I thank God for the people who touched my life. I won't name them, but they just helped me to find myself and to do what he wanted me to do. One quick question now.
There's one more question left. After the resurrection, our Lord comes, and they've been trying to catch fish, didn't catch anything. You'd think Peter would have learned his lesson, but he said, I'm going fishing.
It's likely that seven of the apostles were fishermen, because when Peter said, I'm going fishing, six guys followed him. Isn't that a problem? Some guy in the church decides to go off on his own. He always drags somebody with him.
That's sad. I wonder why Jesus chose so many fishermen. Remember, these guys didn't go fishing for fun.
If they didn't catch fish, they didn't pay their bills. Why did Jesus choose so many fishermen? Think about that. Fishermen don't quit.
We fished all night and caught nothing. What are you doing getting ready to go back out? If I'd fished all night and caught nothing, I'd be selling my nets. Fishermen don't quit.
Fishermen are courageous. Fishermen know how to work together. Jesus said you've been catching living fish.
When you catch them, they die. From now on, you're going to catch dead fish. When you catch them, they're going to live.
That's what he's called us to do. Well, final question. You remember the Lord Jesus restored Peter with one question, repeated three times.
Peter, do you love me? You know what the main requirement is for being a shepherd of the sheep and tending the lambs and feeding them? You know what the main requirement is? To love Jesus. Jesus didn't say, Peter, have you read Calvin's Institutes? No, I've read it. I'm glad for it.
But he didn't say, Peter, are you orthodox? He said, Peter, do you love me? And I've learned that the more I love Jesus, the more I'm going to love his people. And sometimes they break my heart. I just sit and cry.
But my own children broke my heart sometimes. I still love them. So Peter says, I love you.
I love you. Well, then he said, follow me. So that means you're now back being a disciple again.
Now, as Peter is following Jesus, John comes along. It says in verse 20 of John 21, Peter turned around and saw the disciple whom Jesus loved. Peter said, now here's the fourth question.
And, Lord, what about this man? What's this man going to do? Someday study the distractions in Peter's life. He got his eyes off of Jesus and looked someplace else. Here's one of them right here.

Task list:
[1] List every trait that the sermon excerpt attributes to fishermen.
[2] According to the sermon excerpt, what is the main requirement for being a shepherd of the sheep?

Excerpted data:
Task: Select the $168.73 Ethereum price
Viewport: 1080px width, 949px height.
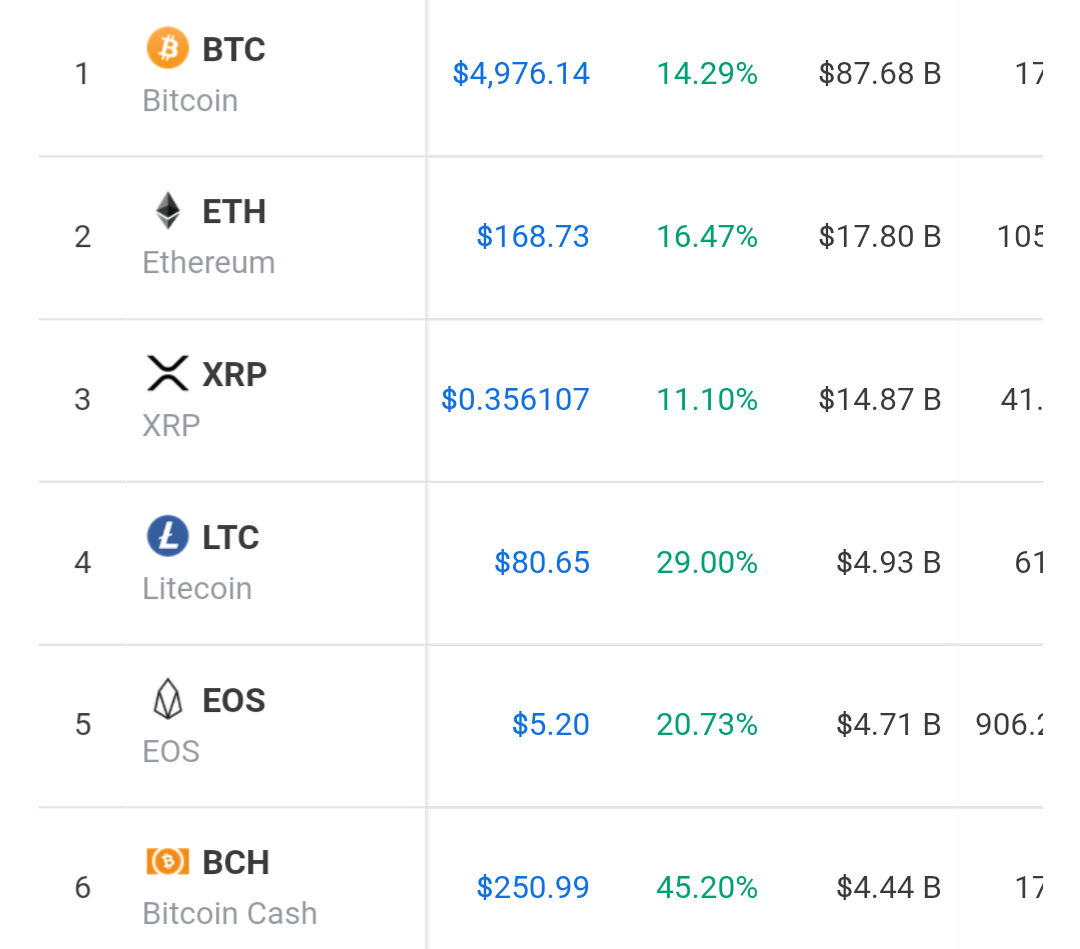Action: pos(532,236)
==
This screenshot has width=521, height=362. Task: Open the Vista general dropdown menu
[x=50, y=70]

Outputs for the tasks:
[1]
- They don't quit.
- They are courageous.
- They know how to work together.

[2] To love Jesus.